Esta situación refleja la falta absoluta de políticas públicas que tiendan a revertir las actuales condiciones. Tanto en la esfera municipal como en el propio gobierno provincial, cuya sede es la ciudad y el actual gobernador fue intendente, trasuntan indiferencias notorias ante el fenómeno, cuya condición es aún mas inquietante cuando el pronóstico se traza hacia el futuro, por tratarse de la población joven.
Todo análisis sociológico determina que la persistencia en el tiempo de las condiciones de pobreza genera inciertas perspectivas de integración para quienes la soportan, agravando por la escasa utilización de las principales herramientas de estado para combatir la exclusión social: la educación y el trabajo digno.
En la provincia de Santa Fe –y particularmente en la ciudad – el autismo de las ultimas gestiones solo ha reaccionado utilizando las diversas formas de los llamados “planes sociales “, apropiados para una corta situación de emergencia, pero insostenibles si persisten como únicos garantes de subsistencia familiar, por que continúan acentuando la exclusión de quienes la reciben y el aparato clientelar y prebendario de quienes los distribuyen.
El actual modelo económico nacional, favorecido por condiciones externas en las que nuestros productos son competitivos y condiciones internas de crecimientos sostenidos del P.B.I. , tiene a nuestra provincia como principal aportante en el superávit obtenido y es por ello que se debe aplicar este escenario favorable de la economía ,para el estudio de programas serios y sustentables que apunten a una más equitativa distribución de las riquezas generadas.
Resulta urgente abordar desde lo provincial y desde la gestión municipal el estudio e implementación de programas sociales que tiendan a la educación y capacitación de quienes se encuentran excluidos y simultáneamente generen oportunidades de radicación de inversiones , aprovechando las circunstancias favorables. A las obras públicas anunciadas, a las cuales obviamente adherimos ,deban sumarse proyectos estratégicos que recuperen la condición de ciudad capital , histórica y cultural y le sumen concepciones de innovación y vinculación que hoy no existen. Si recordamos, sin nostalgias pero objetivamente las condiciones de un pasado no tan lejano del puerto, aeropuerto (en la actualidad 5 vuelos semanales , cuando llegaban a existir 11 vuelos diarios) y ferrocarril ,este ultimo tanto para cargas como pasajeros.

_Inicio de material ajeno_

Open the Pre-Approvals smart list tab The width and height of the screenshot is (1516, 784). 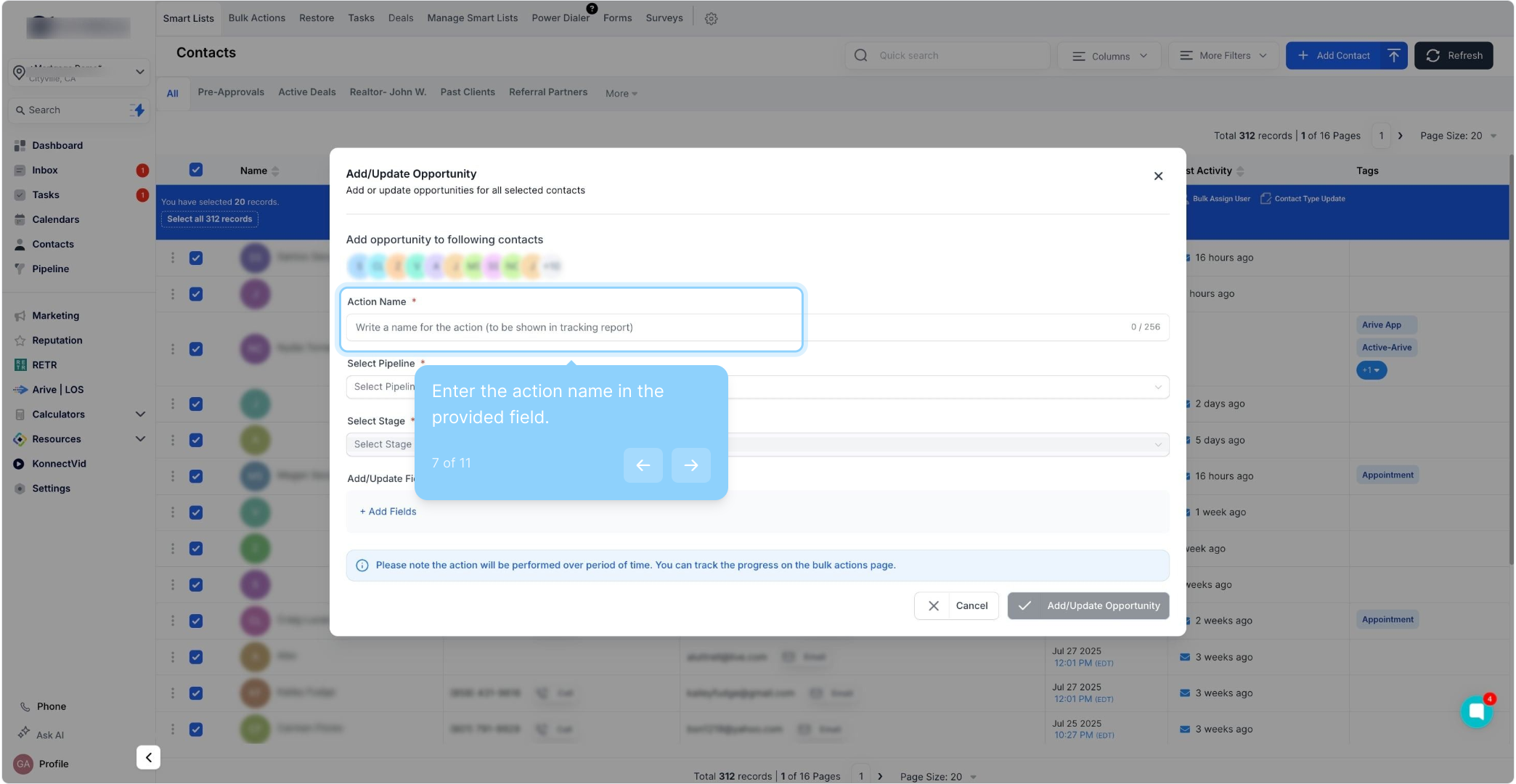tap(231, 92)
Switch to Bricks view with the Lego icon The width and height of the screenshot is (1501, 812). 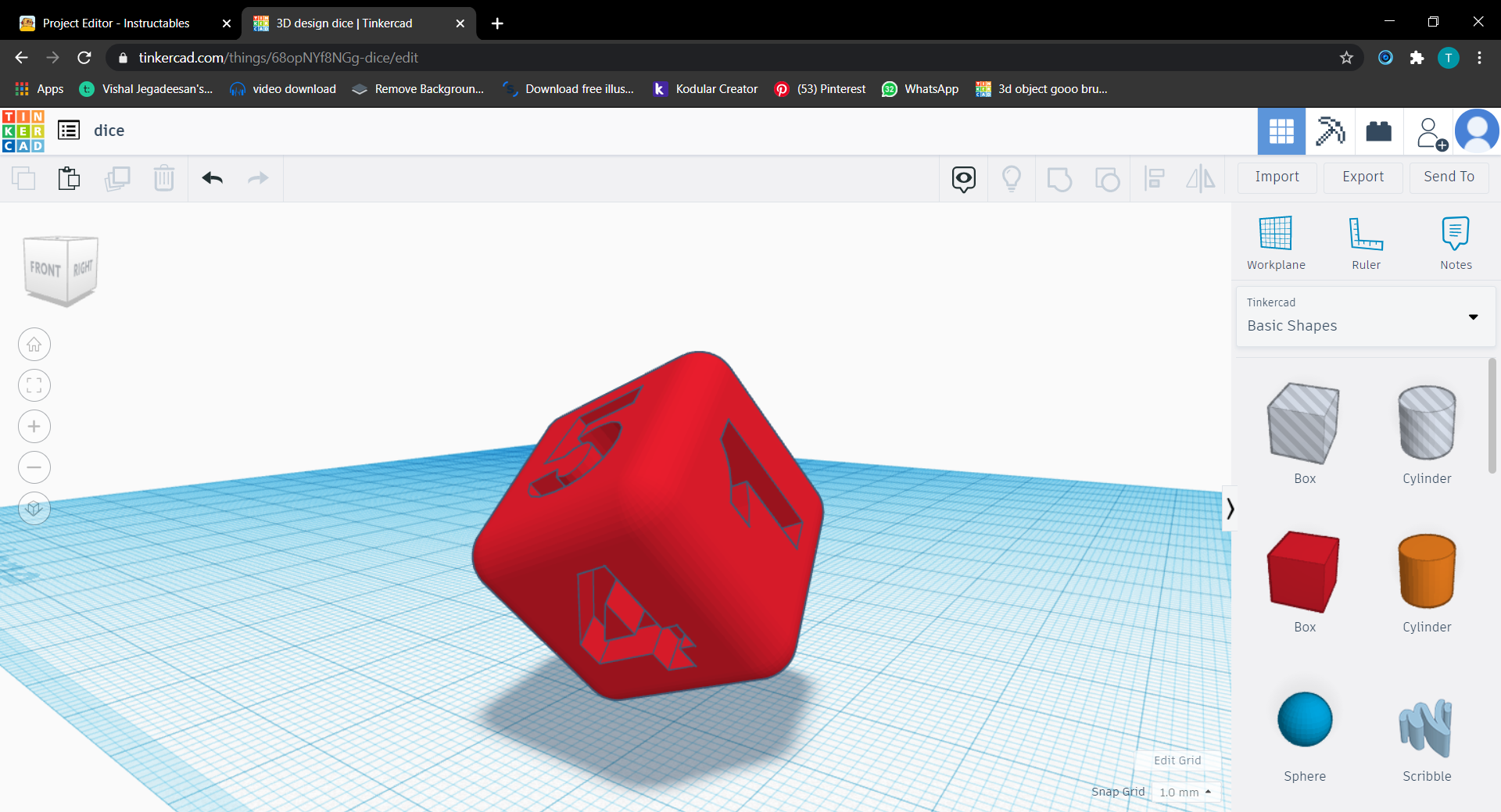click(1378, 131)
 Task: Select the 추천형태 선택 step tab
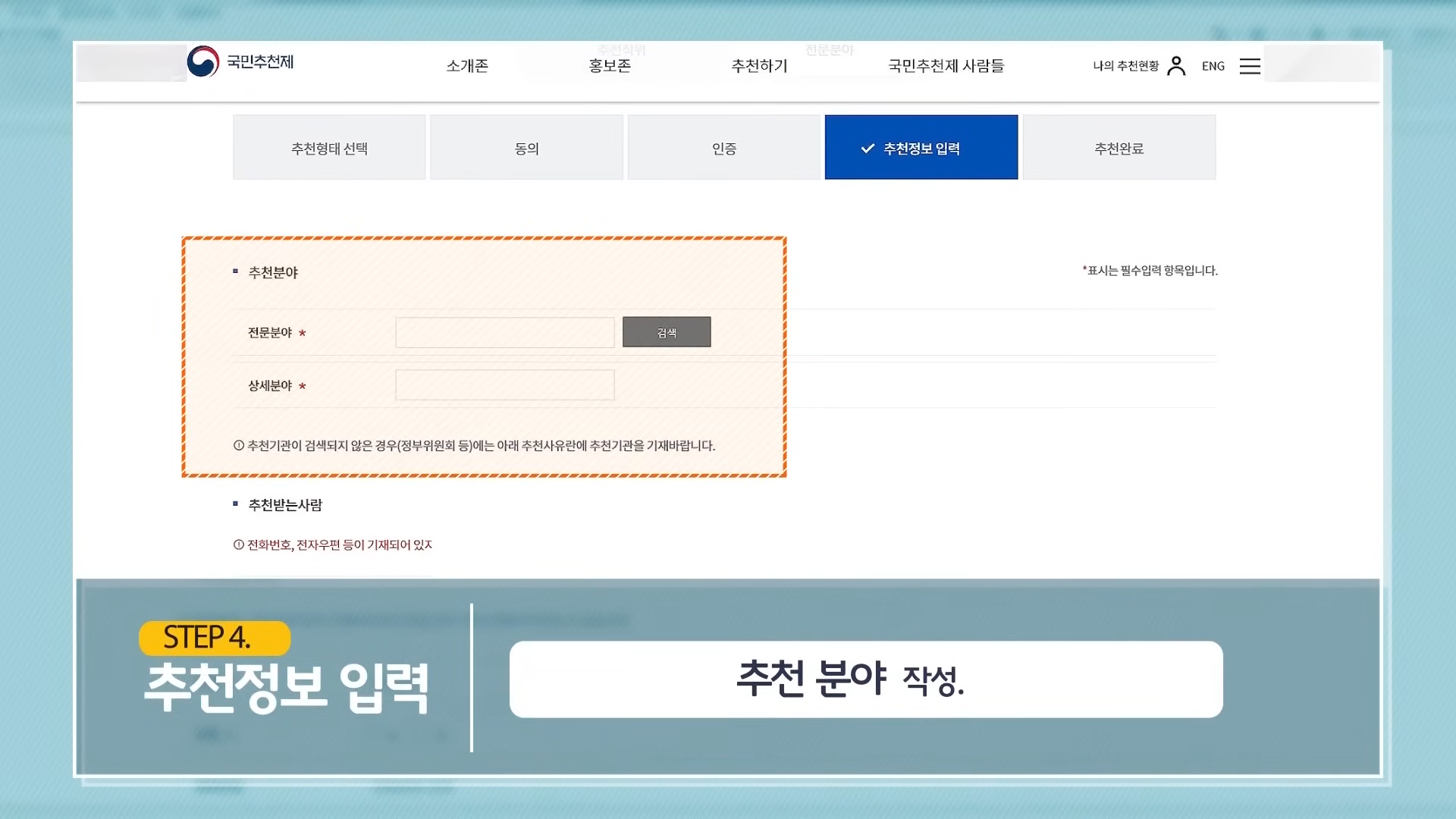[x=329, y=148]
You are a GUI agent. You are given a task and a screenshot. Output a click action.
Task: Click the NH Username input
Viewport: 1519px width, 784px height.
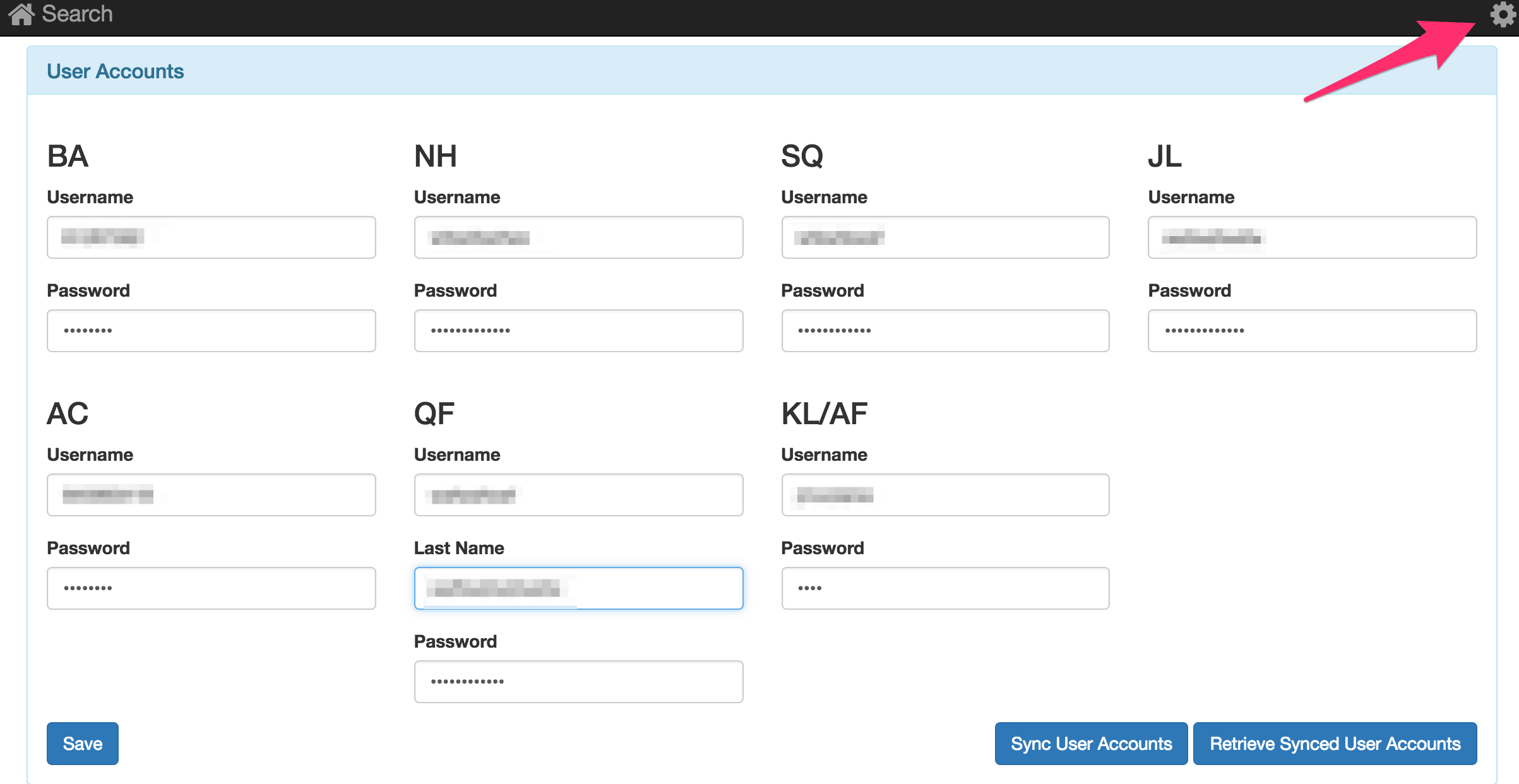(578, 237)
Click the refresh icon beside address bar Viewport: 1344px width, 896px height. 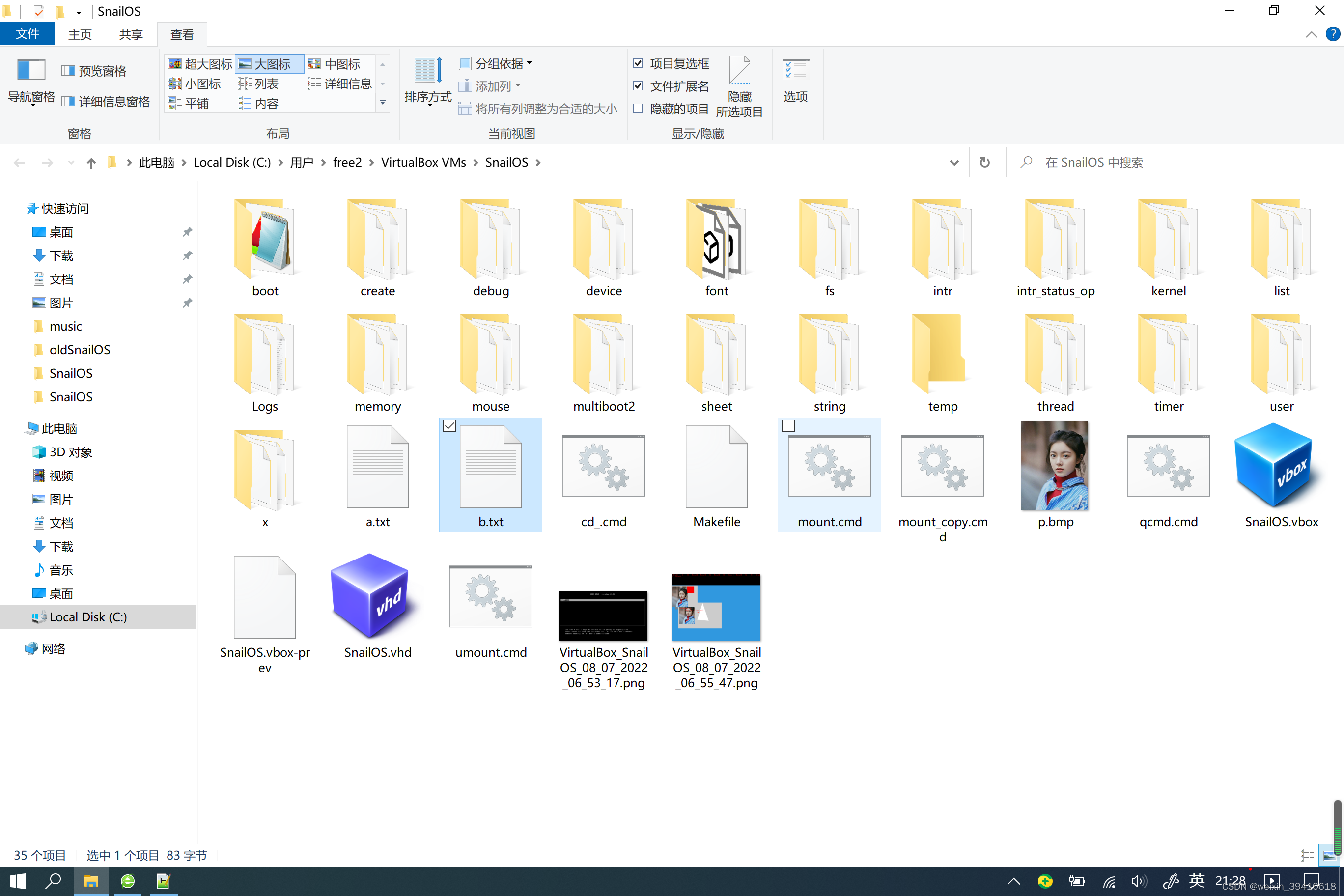coord(984,162)
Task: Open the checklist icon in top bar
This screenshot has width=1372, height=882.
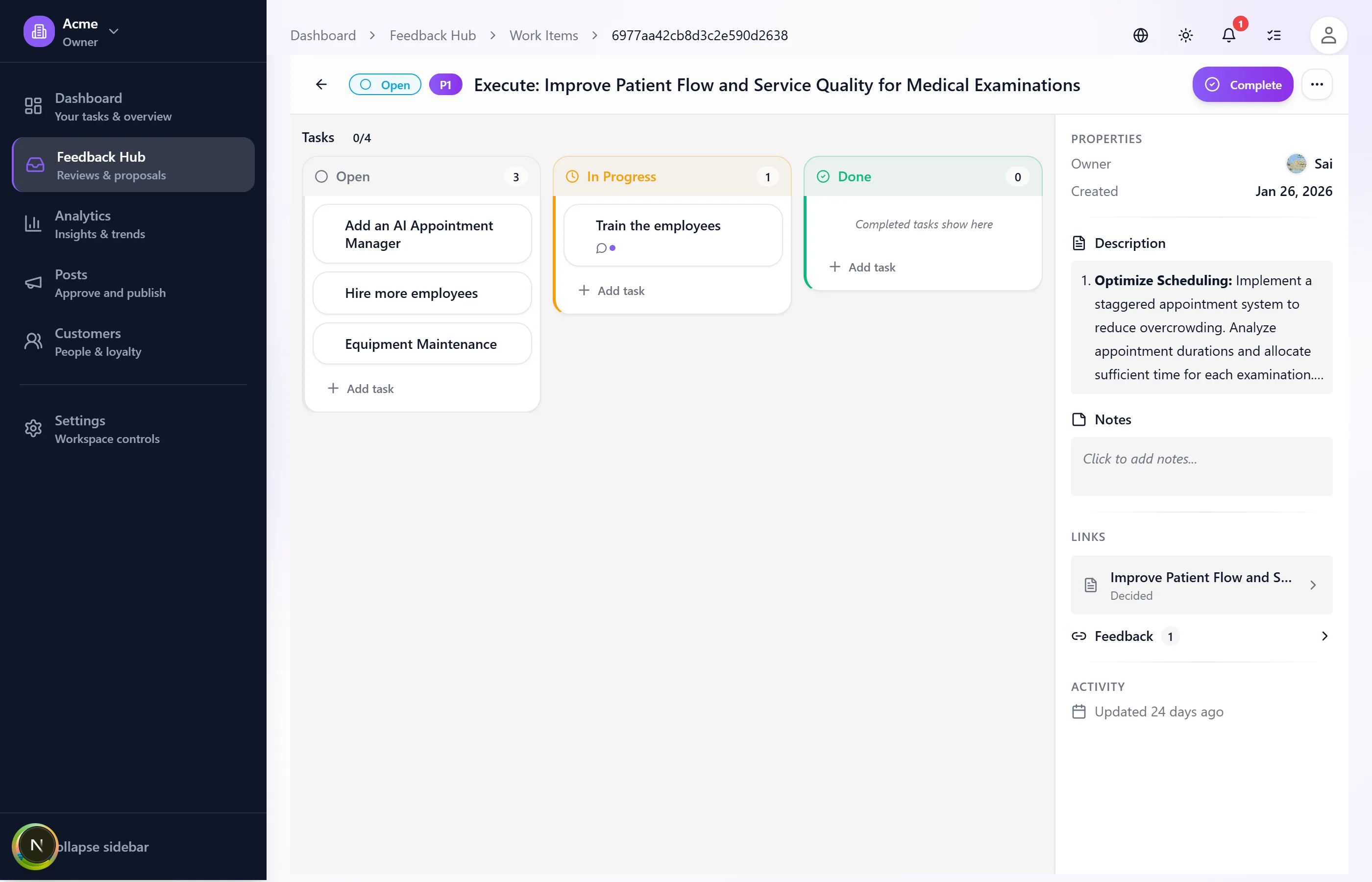Action: point(1274,35)
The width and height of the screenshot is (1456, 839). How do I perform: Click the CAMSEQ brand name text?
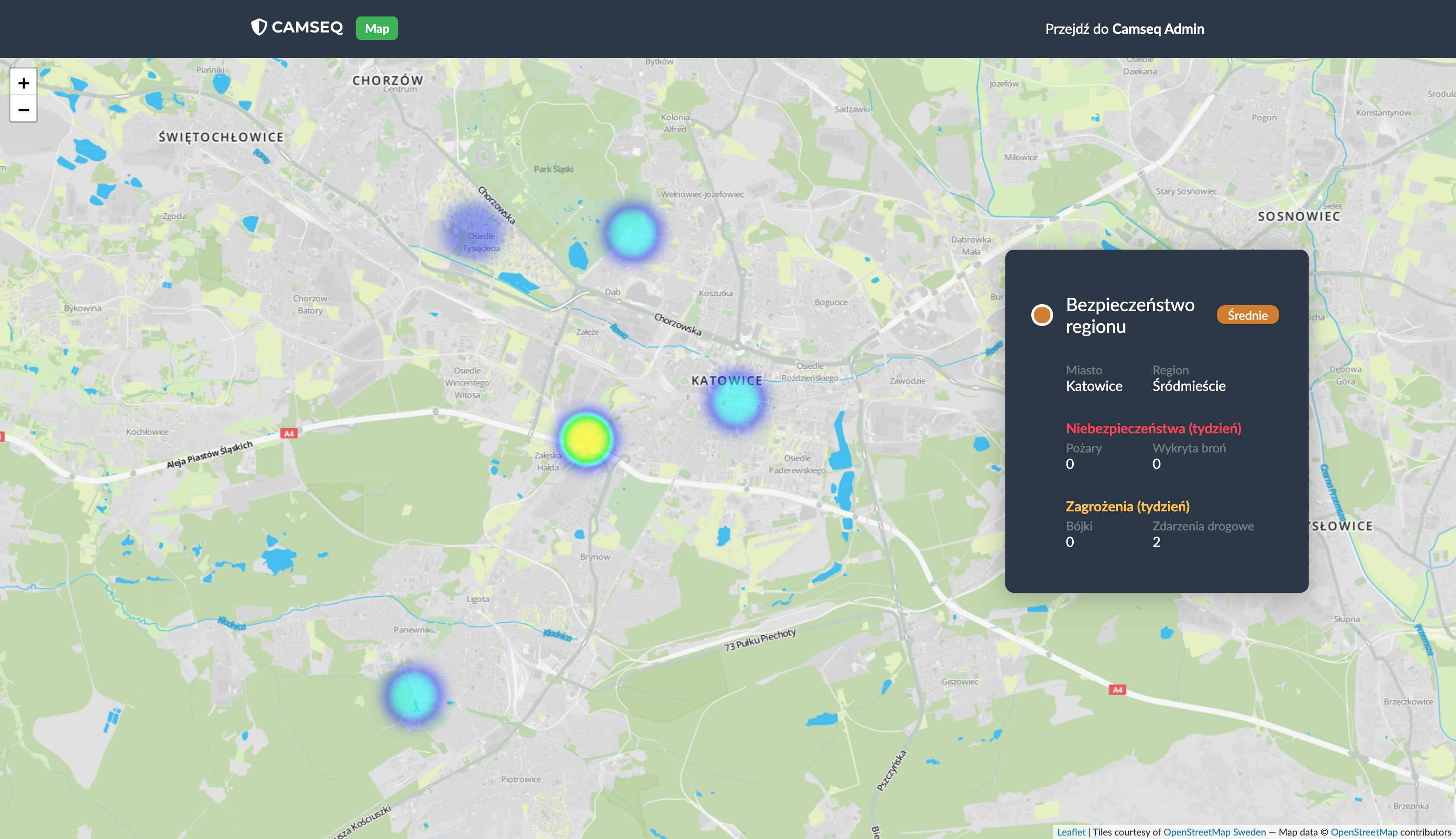tap(307, 27)
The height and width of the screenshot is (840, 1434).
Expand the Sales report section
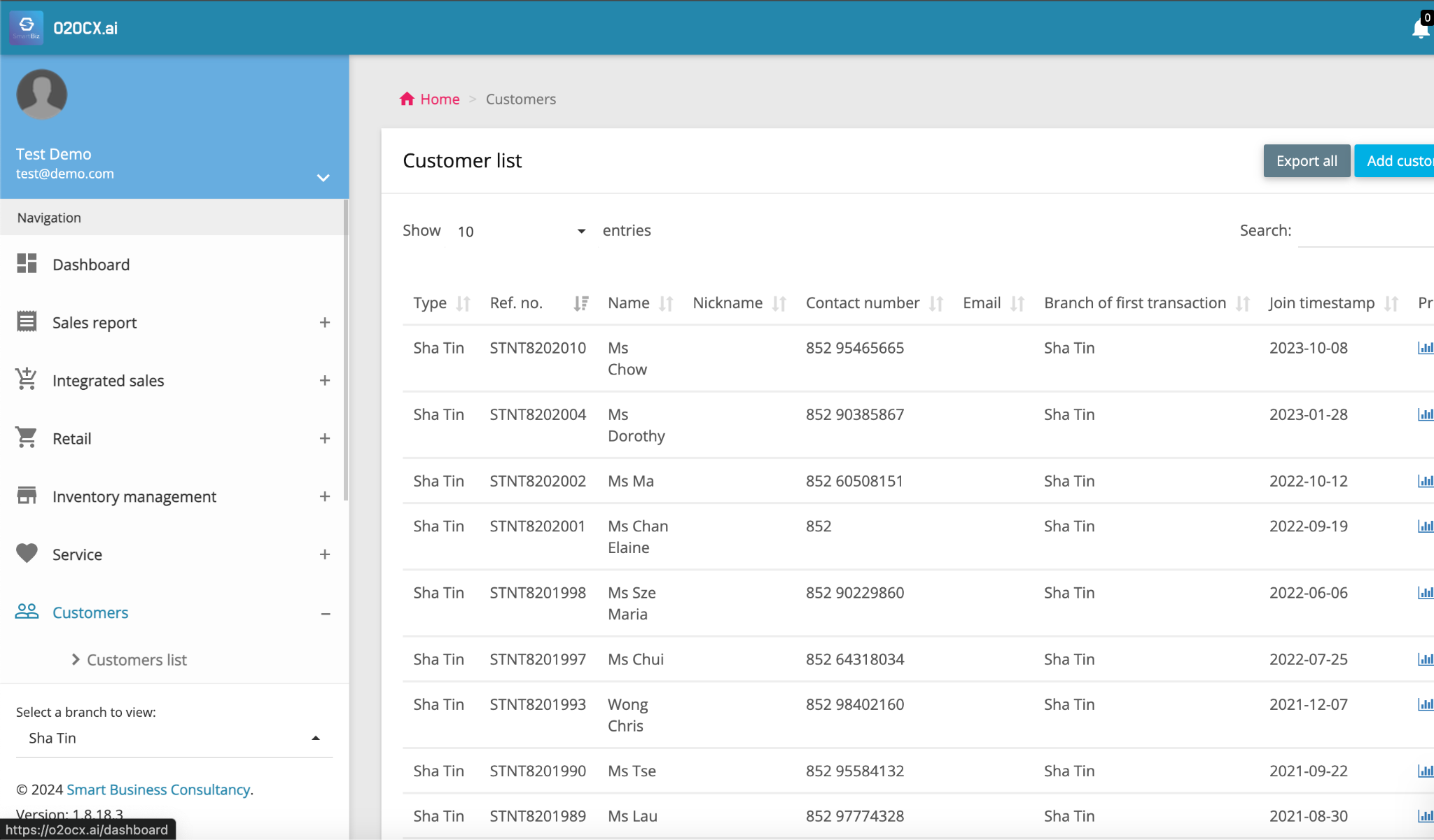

Continuar con los discursos vacíos de contenido aludiendo al mejoramiento de las condiciones sin implementar políticas activas de posicionamiento de la ciudad como polo productivo principalmente utilizando tecnología de punta que le posibilitan los recursos humanos disponibles, solo arrojarán resultados que lamentaremos con el tiempo, como hoy lamentamos que uno de cada dos niños sean pobres y que este índice, (que tiene formato de número o porcentaje) denuncie la incapacidad gobernante de las últimas dos décadas, responsable de políticas erráticas con resultados a la vista.
En la angulosa definición que hoy se expresa desde los máximos niveles gubernamentales de “provincia ejemplar”, manifestamos que hoy desgraciadamente es ejemplo nacional, pero de la contracara no deseada de la exclusión y la pobreza.